Em um movimento raro e controverso, o ministro do Trabalho, Luiz Marinho, decidiu revisar pessoalmente uma investigação que pode levar à inclusão da JBS Aves (unidade avícola da gigante JBS SA) na chamada “lista suja” do trabalho escravo.
A revisão final, considerada incomum e fora do protocolo, foi confirmada por documentos obtidos pela Reuters e levantou preocupações entre fiscais do trabalho e especialistas em direito.
A medida é vista por fiscais do trabalho e especialistas em direito como um possível precedente para interferência política em um processo historicamente técnico e transparente de combate à escravidão moderna no Brasil.
O caso: jornadas abusivas e alojamentos sem água
A investigação teve início após uma operação federal realizada no ano passado em uma unidade da JBS Aves, localizada no Rio Grande do Sul.
Na ocasião, fiscais do trabalho identificaram dez trabalhadores submetidos a condições análogas à escravidão por uma empresa terceirizada responsável pela carga e descarga de mercadorias.
De acordo com o relatório oficial, os funcionários eram forçados a cumprir jornadas de até 16 horas diárias, viviam em alojamentos sem acesso à água potável e ainda sofriam com descontos ilegais nos salários, o que dificultava a possibilidade de deixarem os empregos.
Responsabilidade da JBS
Apesar de as condições precárias terem sido impostas por uma contratada, a decisão final dos fiscais do trabalho, datada de 6 de agosto, apontou que a JBS Aves deve ser responsabilizada. O motivo: a empresa não teria realizado a devida diligência para garantir que seus prestadores de serviço atuavam dentro da legalidade trabalhista.
Em situações como essa, a empresa é normalmente incluída na “lista suja” do trabalho escravo, mantida pelo governo federal e atualizada periodicamente. A próxima atualização está prevista para outubro.
O que diz a JBS
Procurada, a JBS afirmou que rescindiu imediatamente o contrato com a empresa terceirizada assim que teve conhecimento das denúncias.
“A companhia tem tolerância zero com violações de práticas trabalhistas e de direitos humanos”, declarou em nota.
Apesar disso, a responsabilidade solidária da contratante é um princípio consolidado nas normas trabalhistas brasileiras, especialmente em casos de terceirização.
Medida inédita
A decisão do ministro Luiz Marinho de revisar o caso pessoalmente surpreendeu servidores da pasta e especialistas no tema, que classificaram a medida como sem precedentes.

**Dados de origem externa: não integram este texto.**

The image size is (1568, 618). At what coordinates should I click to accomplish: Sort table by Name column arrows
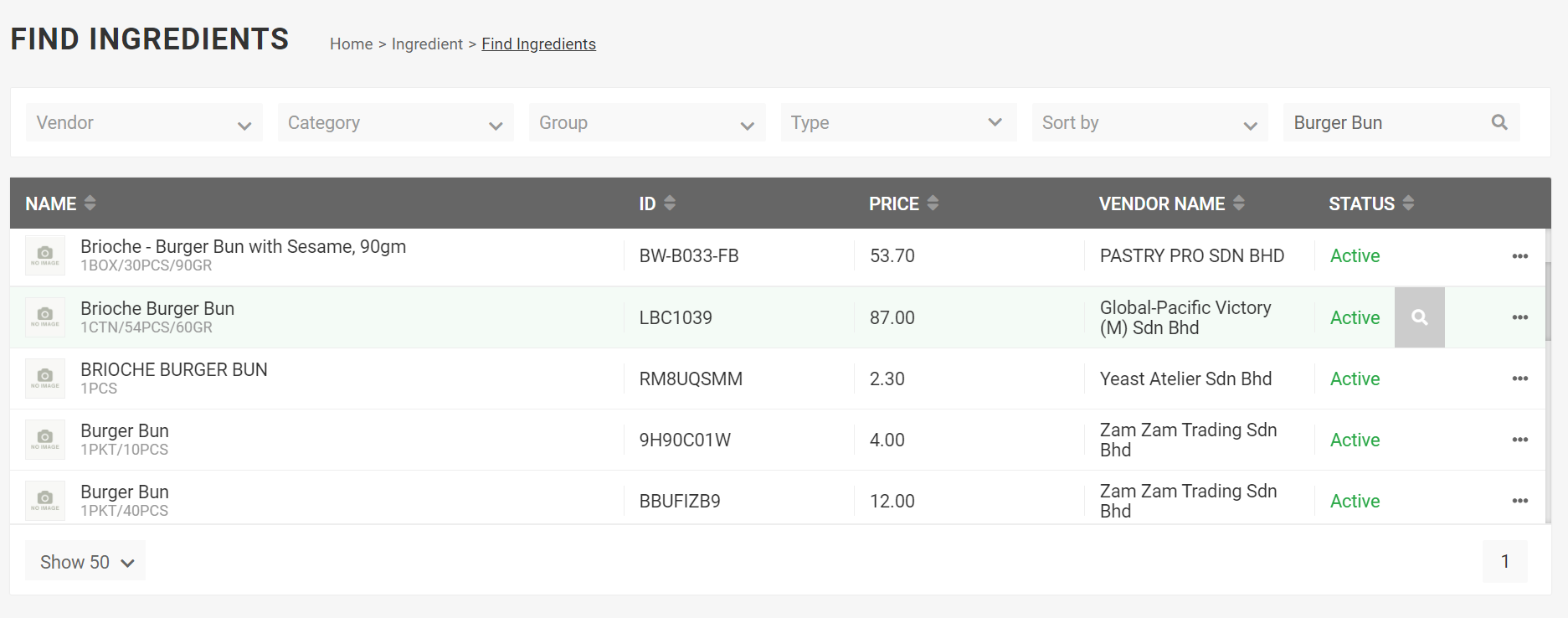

Para esses críticos, o gesto pode comprometer a credibilidade do combate ao trabalho escravo no Brasil, uma política que ao longo das últimas décadas foi reconhecida internacionalmente pela sua seriedade e rigor técnico.
O receio é que, ao colocar um grande grupo empresarial sob análise política, o governo Lula enfraqueça o papel fiscalizador do Estado e envie sinais contraditórios sobre seu compromisso com os direitos trabalhistas.